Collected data

# # #

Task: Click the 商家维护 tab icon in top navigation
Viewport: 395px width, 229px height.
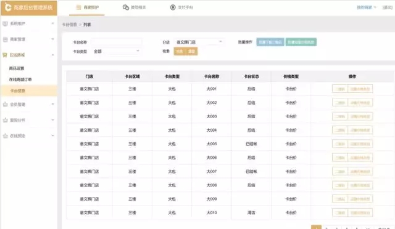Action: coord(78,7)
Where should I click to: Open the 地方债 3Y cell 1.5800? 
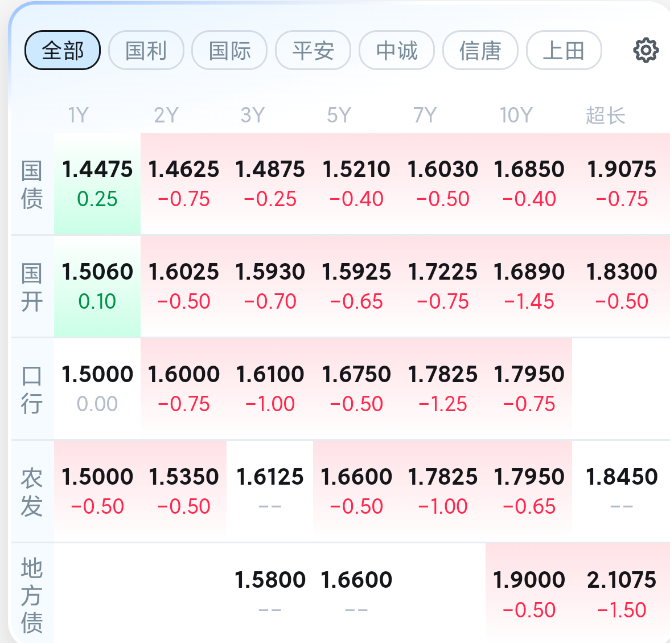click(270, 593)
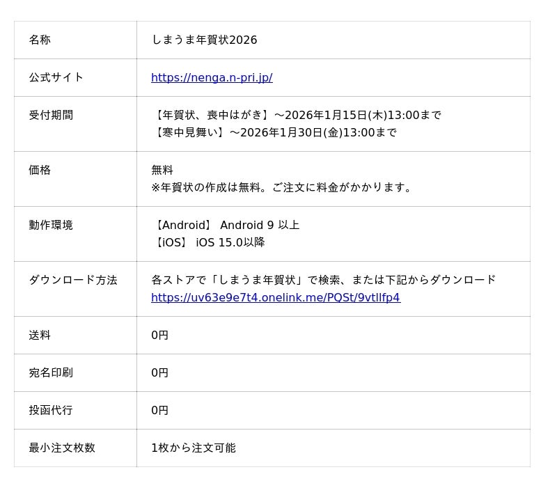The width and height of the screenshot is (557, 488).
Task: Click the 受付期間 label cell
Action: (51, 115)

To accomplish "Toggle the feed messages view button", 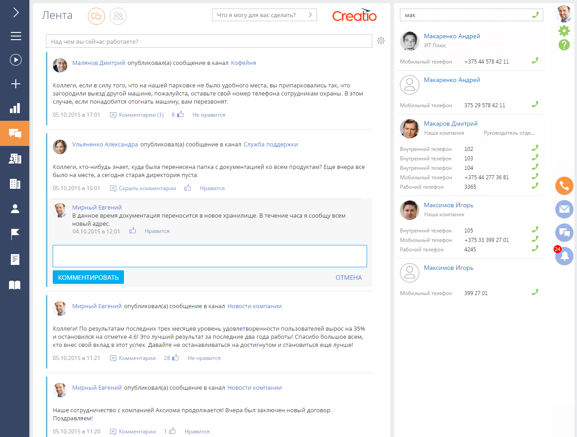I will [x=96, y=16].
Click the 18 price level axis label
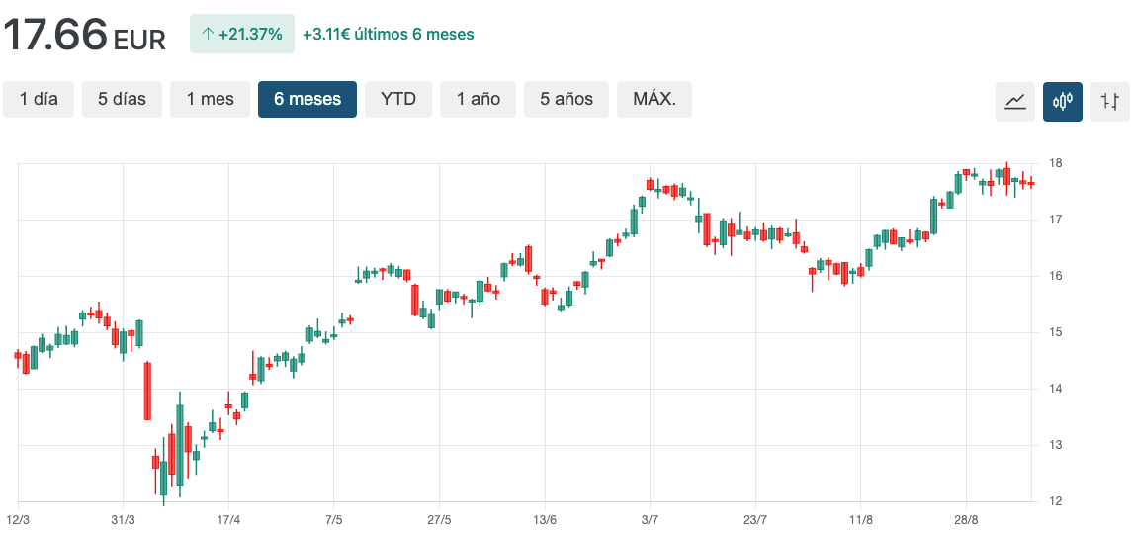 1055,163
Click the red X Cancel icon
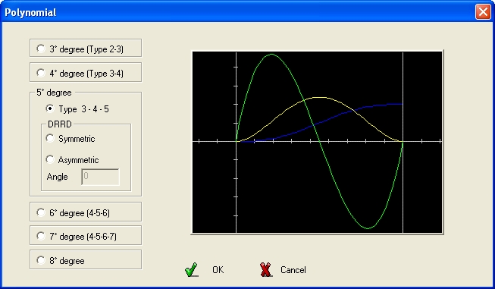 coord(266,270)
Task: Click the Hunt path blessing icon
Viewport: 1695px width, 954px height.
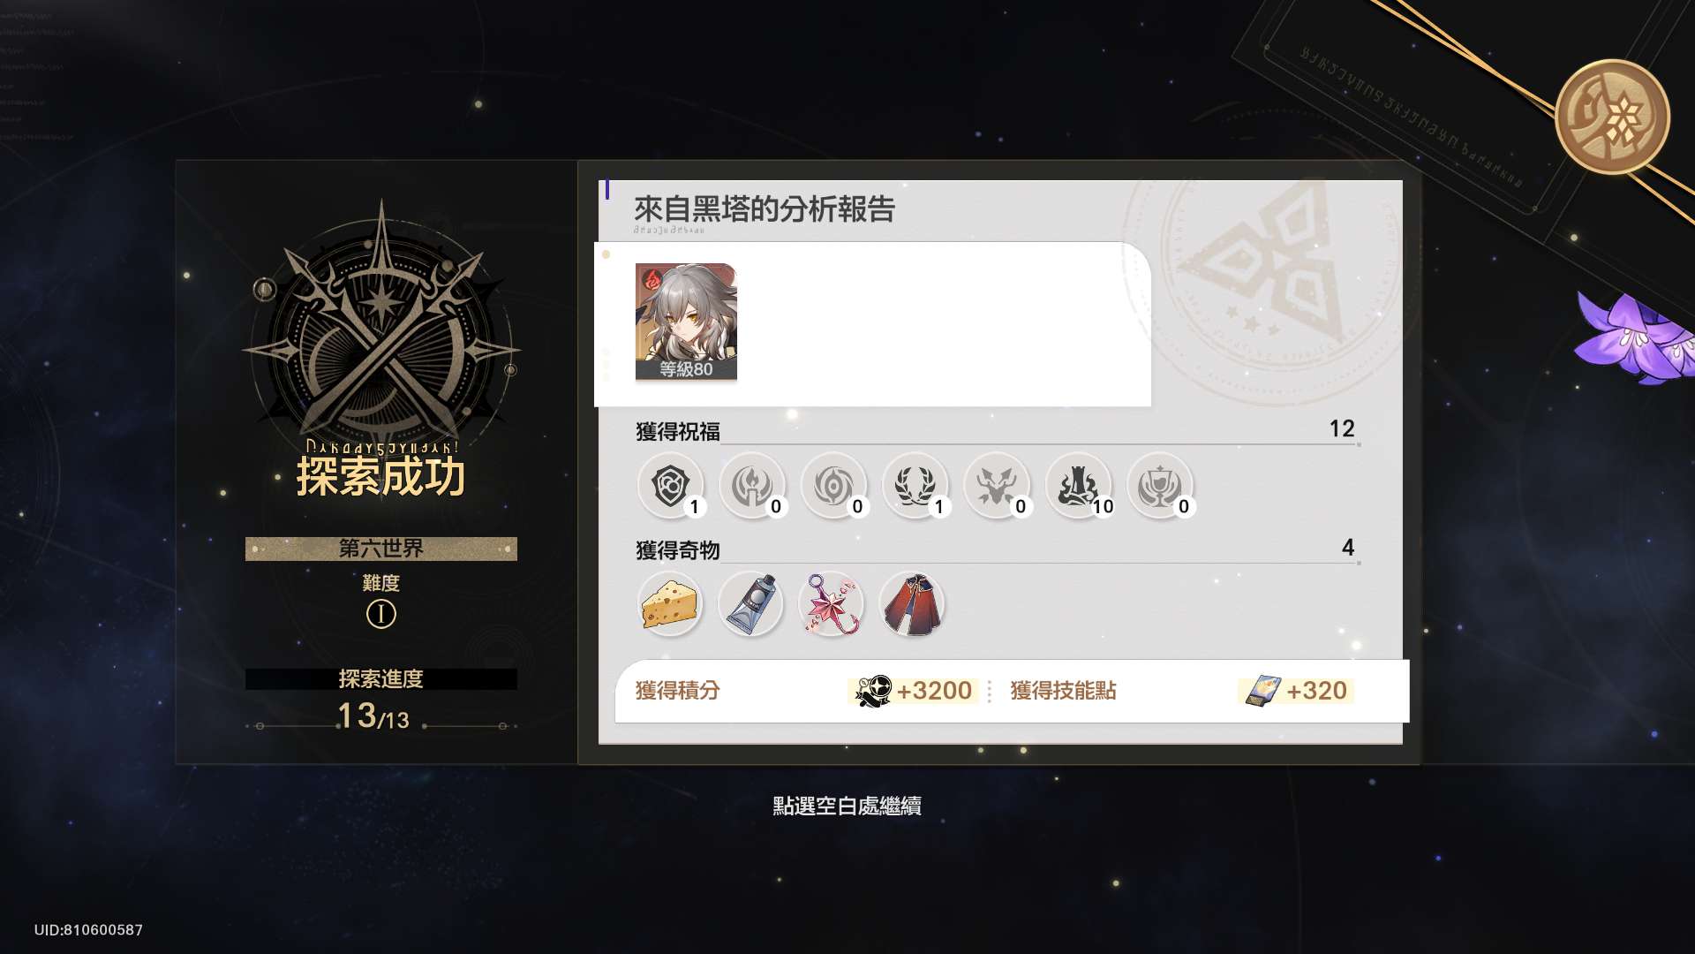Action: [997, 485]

# # #

Directions:
Please output only the lines running from the one that holds "Task: Click the Hunt path blessing icon" through the last line of the entries, both ends included, without any images.

Output for this task:
Task: Click the Hunt path blessing icon
Viewport: 1695px width, 954px height.
Action: [997, 485]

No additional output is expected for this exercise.